- Tâches et exercices -
1. Reproduisez le passage du texte sur le Forum social européen compris entre "L’ouverture officielle du" et "en français, ouf !).", bornes incluses.
2. Relevez tous les nombres écrits en chiffres dans le texte sur le Forum social européen, dans leur ordre d'apparition.
3. D'après le texte sur le Forum social européen, dans quelle ville s'est tenue l'Assemblée européenne des femmes ?

Mais que se passe-t-il donc lors de ces Forums sociaux ? Sont-ils devenus des rendez-vous rituels, où les ténors des mouvements sociaux font l’opinion, tandis que des éléments incontrôlés en menacent la quiétude – pour schématiser encore l’image réductrice qu’en donnent les médias ? Ou restent-ils des points de rencontres, d’échanges d’idées, d’élaboration de stratégies… bref, de véritables foyers de subversion, où s’élabore, avec le temps qu’il faut pour, un autre monde qui ne serait pas qu’une formule heureuse ? Ils sont, et surtout seront ce que chacun(e) y apportera…

L’ouverture officielle du Forum Social Européen (FSE) 2003, c’était le mercredi 12 au soir, en différents lieux, chaque ville d’accueil ayant tenu à créer son propre événement festif, où des personnalités viendraient en hors d’œuvre haranguer la foule…
Le travail avait pourtant déjà commencé dès le matin, à Bobigny, avec l’Assemblée européenne des femmes. Saluons la performance : rassembler quelque 3000 personnes, en dépit d’un temps épouvantable (à croire que Bush avait soudoyé tous les dieux passant à sa portée !), fallait le faire ! Ça vous paraît pauvret au regard des 60.000 participant(e)s annoncé(e)s pour le FSE ? Nous aussi, mais il faut croire que le sujet (les droits des femmes, donc, pour résumer grossièrement) n’intéresse pas l’ensemble des altereuropéen(ne)s, partie ici majoritairement représentée des altermondialistes (terme naturellement "neutre" en français, ouf !).

- Données -
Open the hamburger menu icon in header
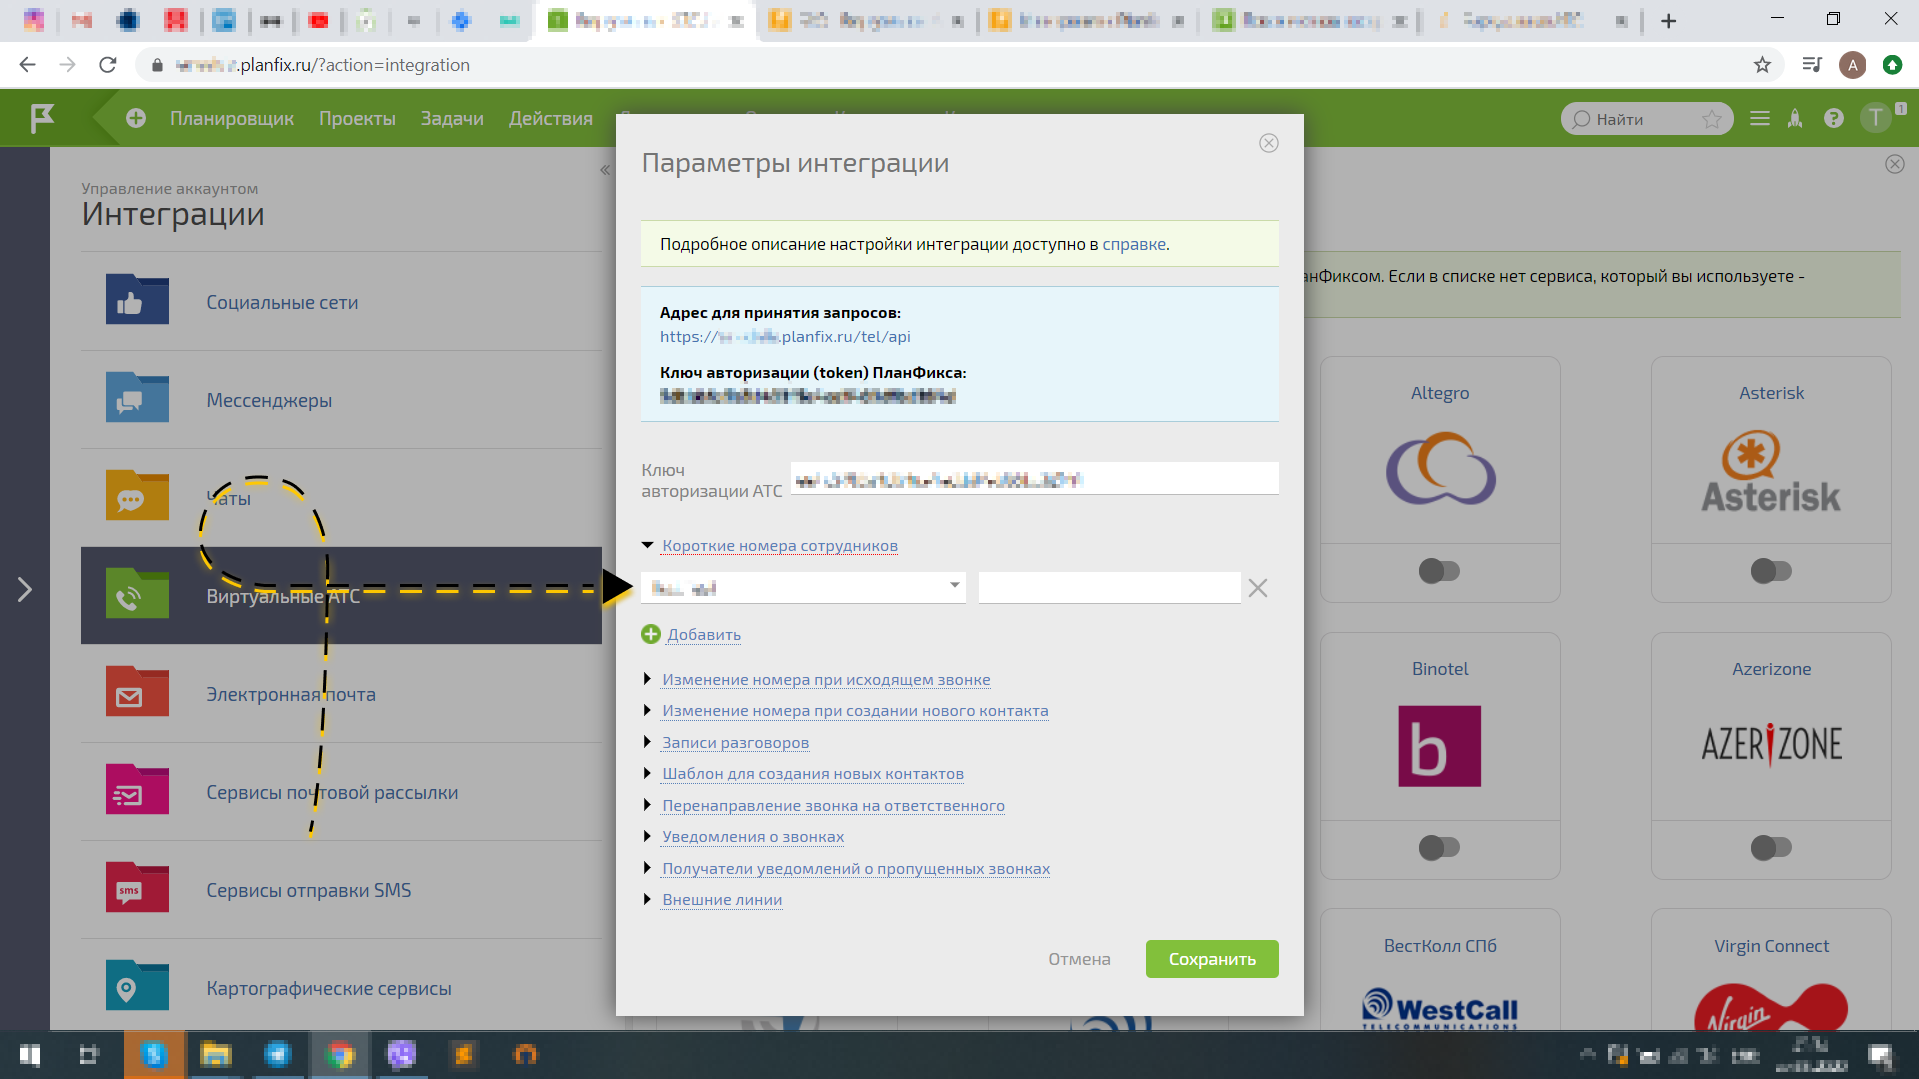The image size is (1919, 1079). point(1760,119)
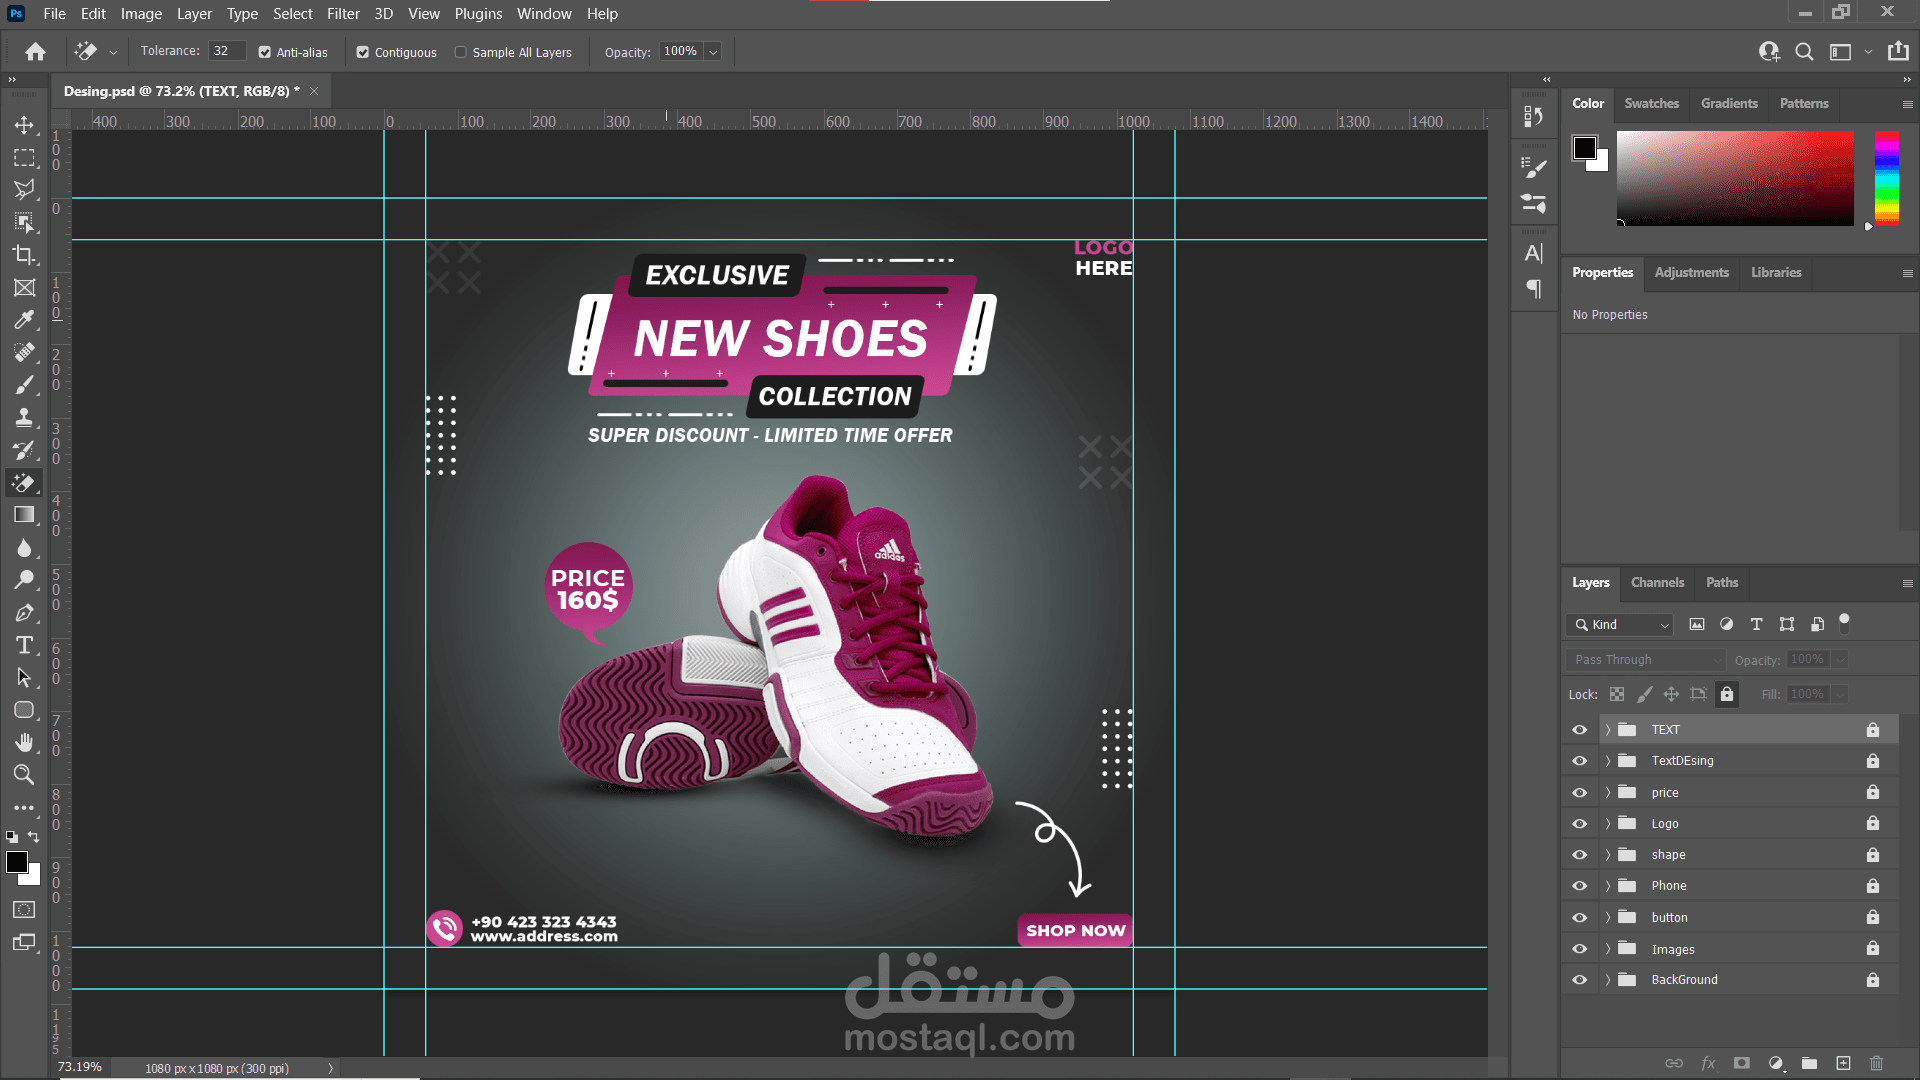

- Réponses par tâche -
1.
L’ouverture officielle du Forum Social Européen (FSE) 2003, c’était le mercredi 12 au soir, en différents lieux, chaque ville d’accueil ayant tenu à créer son propre événement festif, où des personnalités viendraient en hors d’œuvre haranguer la foule…
Le travail avait pourtant déjà commencé dès le matin, à Bobigny, avec l’Assemblée européenne des femmes. Saluons la performance : rassembler quelque 3000 personnes, en dépit d’un temps épouvantable (à croire que Bush avait soudoyé tous les dieux passant à sa portée !), fallait le faire ! Ça vous paraît pauvret au regard des 60.000 participant(e)s annoncé(e)s pour le FSE ? Nous aussi, mais il faut croire que le sujet (les droits des femmes, donc, pour résumer grossièrement) n’intéresse pas l’ensemble des altereuropéen(ne)s, partie ici majoritairement représentée des altermondialistes (terme naturellement "neutre" en français, ouf !).

2. 2003, 12, 3000, 60.000

3. À Bobigny.